On January 27, 2025, the tech world experienced an unprecedented financial upheaval as Nvidia suffered the largest single-day market cap loss in U.S. history: a staggering $600 billion. Known for its dominance in the AI chip market, the company’s stock plummeted 17% in a single trading session, sending shockwaves through global markets and raising serious concerns about the sustainability of the AI sector’s explosive growth. What unfolded wasn’t just a difficult day for Nvidia—it was a wake-up call for an industry navigating the pitfalls of its own meteoric ascent.
The catalyst for this seismic event came from China’s AI lab, DeepSeek, which unveiled a free, open-source large language model (LLM) using surprisingly cost-effective methods. What set DeepSeek apart wasn’t just its technological achievement; it was the astounding efficiency of its development. The lab built its model using less than $6 million in investment and relied on budget Nvidia H800 chips, effectively challenging the assumption that cutting-edge GPUs were indispensable for groundbreaking AI advancements. If DeepSeek could achieve such results with reduced-capability hardware, what would this mean for organizations continuing to rely on Nvidia’s high-performance, high-cost chips? This question sent investors into a panic.

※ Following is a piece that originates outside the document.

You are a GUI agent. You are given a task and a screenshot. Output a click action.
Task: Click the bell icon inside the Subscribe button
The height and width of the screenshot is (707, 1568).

Nvidia’s stock closed the day at $118.58, marking its steepest percentage drop since the early days of the COVID-19 pandemic. The ripple effect was immediate and widespread. The tech-heavy Nasdaq index fell by 3.1%, and major players in Nvidia’s supply chain and customer ecosystem faced steep declines. Data center giants such as Dell, Oracle, and Hewlett Packard Enterprise saw their share prices nosedive, while Broadcom, another vital AI chip supplier, shed $200 billion in market capitalization. For perspective, Nvidia’s $600 billion meltdown dwarfed the previous records set by Meta in 2022 ($232 billion) and Apple in 2020 ($182 billion).
The collapse also impacted Nvidia’s larger-than-life CEO, Jensen Huang, whose persona has long been synonymous with the rise of artificial intelligence. Huang’s personal net worth fell by $21 billion, dropping him to 17th place on Forbes’ list of the world’s richest individuals. Speaking at a press conference, Huang sought to turn the focus toward lessons learned. “This isn’t just about competition,” he commented. “It’s about resilience, adaptability, and innovation in a fast-evolving landscape.”

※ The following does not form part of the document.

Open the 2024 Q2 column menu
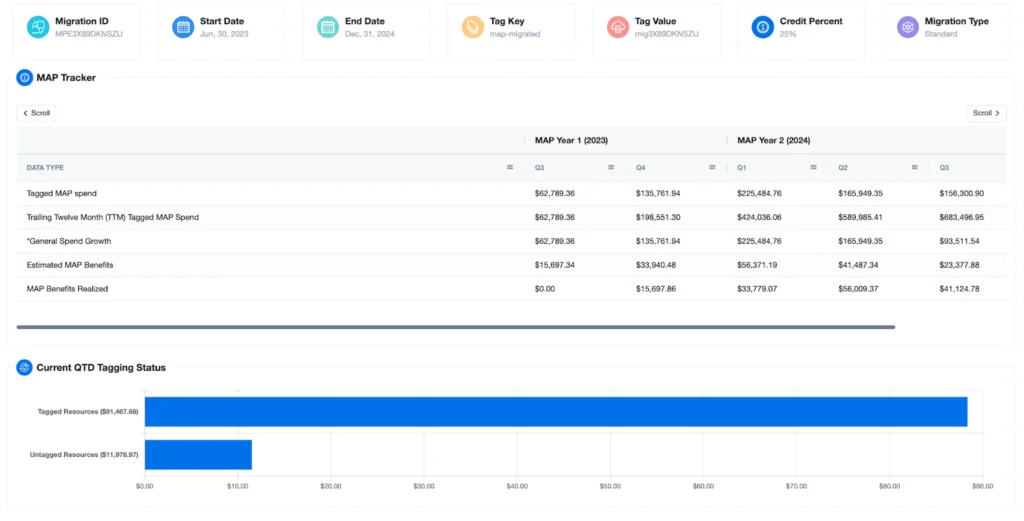Image resolution: width=1024 pixels, height=521 pixels. pyautogui.click(x=914, y=168)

Meanwhile, DeepSeek’s achievement reverberated beyond financial markets. By the weekend following its surprising announcement, the lab’s AI app overtook OpenAI’s ChatGPT as the most downloaded free app in the U.S. Apple App Store. The swift success not only underscored DeepSeek’s rise but also highlighted shifting geopolitical dynamics within tech innovation. Despite U.S. export bans on advanced chips to China, DeepSeek’s achievement demonstrated the ability of non-Western players to circumvent constraints and find alternative pathways to breakthrough innovations.
Washington wasn’t silent in the face of the upheaval. David Sacks, the newly appointed AI and crypto czar under President Donald Trump, weighed in, praising DeepSeek’s ingenuity while calling for renewed focus on AI competitiveness in the U.S. “The lesson here isn’t just about chips or software,” Sacks stated. “It’s about leadership, vision, and refusing to be out-hustled.” Analysts echoed his sentiment, albeit with mixed predictions. Some, like investment firm Cantor, called the selloff an overreaction, arguing that the demand for computing power would only increase as AI continues to advance. They encouraged investors to see Nvidia’s dip as a buying opportunity. Others, however, questioned whether Nvidia’s extraordinary growth—bolstered by a 239% stock surge in 2023 and another 171% in 2024—had finally reached its ceiling.